The Underground Conservative

The Underground Conservative


Va Tech tragedy brings out anti-gun crowd

First, our thoughts and prayers go to the family, friends and community at Virginia Tech over today’s horrific tragedy.

Next, it’s not surprising to find the anti-gun crowd are already starting to come out:

Advocates of wider gun controls said the availability of guns in the United States had made it easier for people to commit murder everywhere, including in schools and colleges.

“What have we done as a nation in the 8 years since Columbine about this problem? We compound the trade of the day by our failure to deal with the proliferation of guns in our country,” said Paul Helmke, president of the Brady Center to Prevent Gun Violence.

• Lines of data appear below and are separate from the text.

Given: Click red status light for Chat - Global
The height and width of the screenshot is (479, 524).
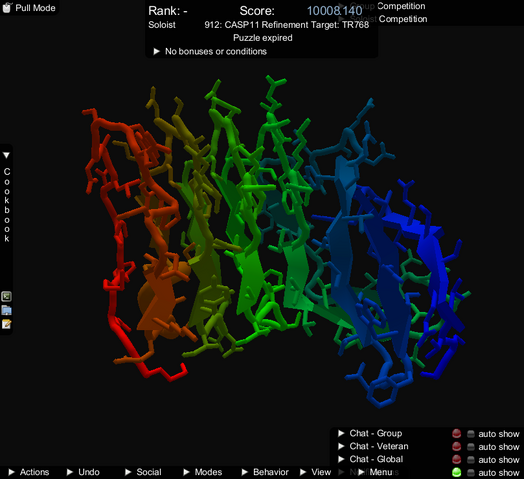Looking at the screenshot, I should pyautogui.click(x=456, y=460).
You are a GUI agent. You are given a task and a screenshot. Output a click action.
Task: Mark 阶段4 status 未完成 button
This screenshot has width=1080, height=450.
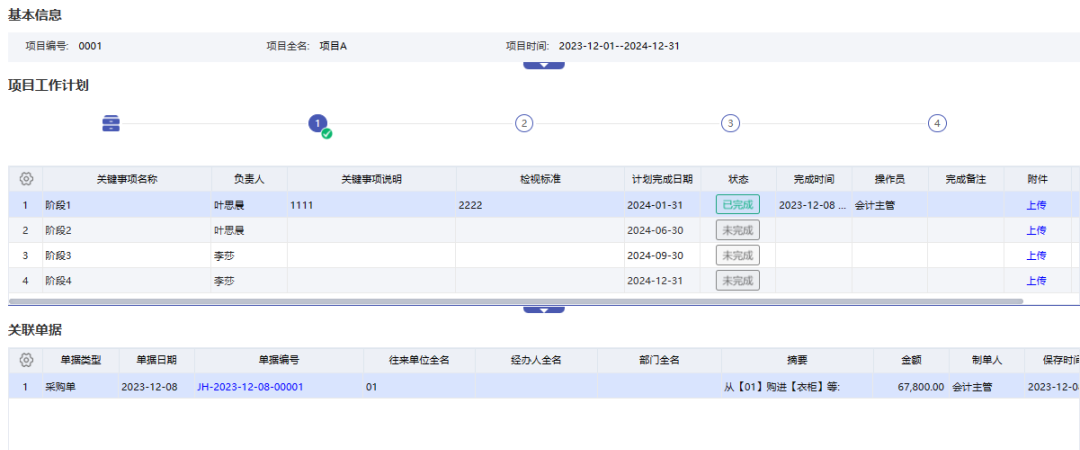coord(737,281)
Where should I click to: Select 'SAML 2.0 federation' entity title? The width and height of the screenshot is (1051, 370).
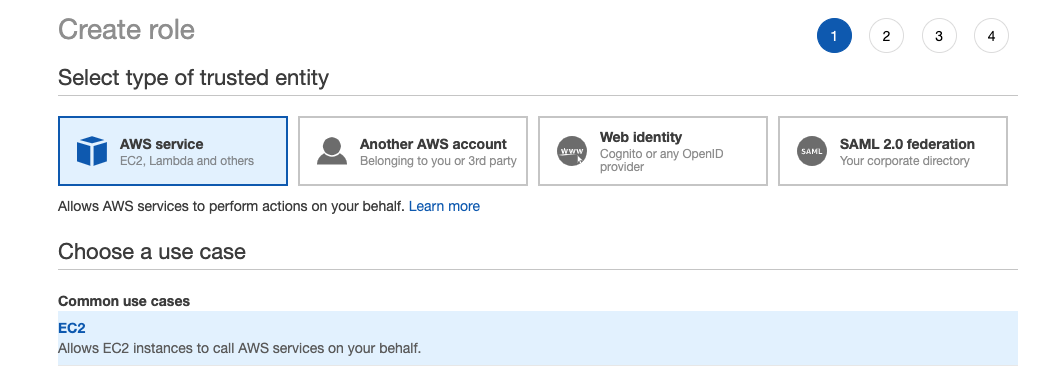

Helmke said that since Columbine, which happened eight years ago this week, there had been no new legislation on control of guns and he said a ban on assault weapons was allowed to expire in September 2004.

Um, would somebody please remind Mr. Helmke that–although the police investigation is not yet complete–indications are that the alleged shooter used handguns that were perfectly legal to use under the assault weapons ban?

Here’s the underlying cause of these tragic shootings:

People who commit killings in schools and colleges are sometimes motivated by a specific grievance against that institution or people within it, said Nadine Kaslow, a professor and chief psychologist at Emory School of Medicine.

They are sometimes mentally ill and may equally be reacting to a trauma, either real or imagined, that they have suffered, and decide to take that trauma out on everyone else, Kaslow said in an interview.

“Some of these people — I don’t want to use the word ’snap’ — but they just go over the edge. All the rest of us have a conscience that says: ‘don’t do this,”‘ she said stressing she was new to the Virginia Tech case.

The way in which the media play up cases such as Columbine may make the idea of committing such a crime to achieve notoriety attractive to certain individuals, she said to explain why such killings appear more prevalent in the United States than in other Western countries.

And the money quote:

“We are bombarded with violent images in our culture. We have a culture of violence here (in the United States). Kids will go home and watch this on TV,” she said.

I’m not one to promote Michael Moore, but I actually did see Bowling for Columbine. What I took from that movie is that guns don’t cause the violence–Moore went to Canada for the film and pointed out that Canadians have guns too but they don’t go around shooting people. Rather, the violence stems from our culture’s “if it bleeds, it leads” mentality as demonstrated by the choice of stories on most local TV newscasts. “Kids will go home and watch this on TV,” indeed.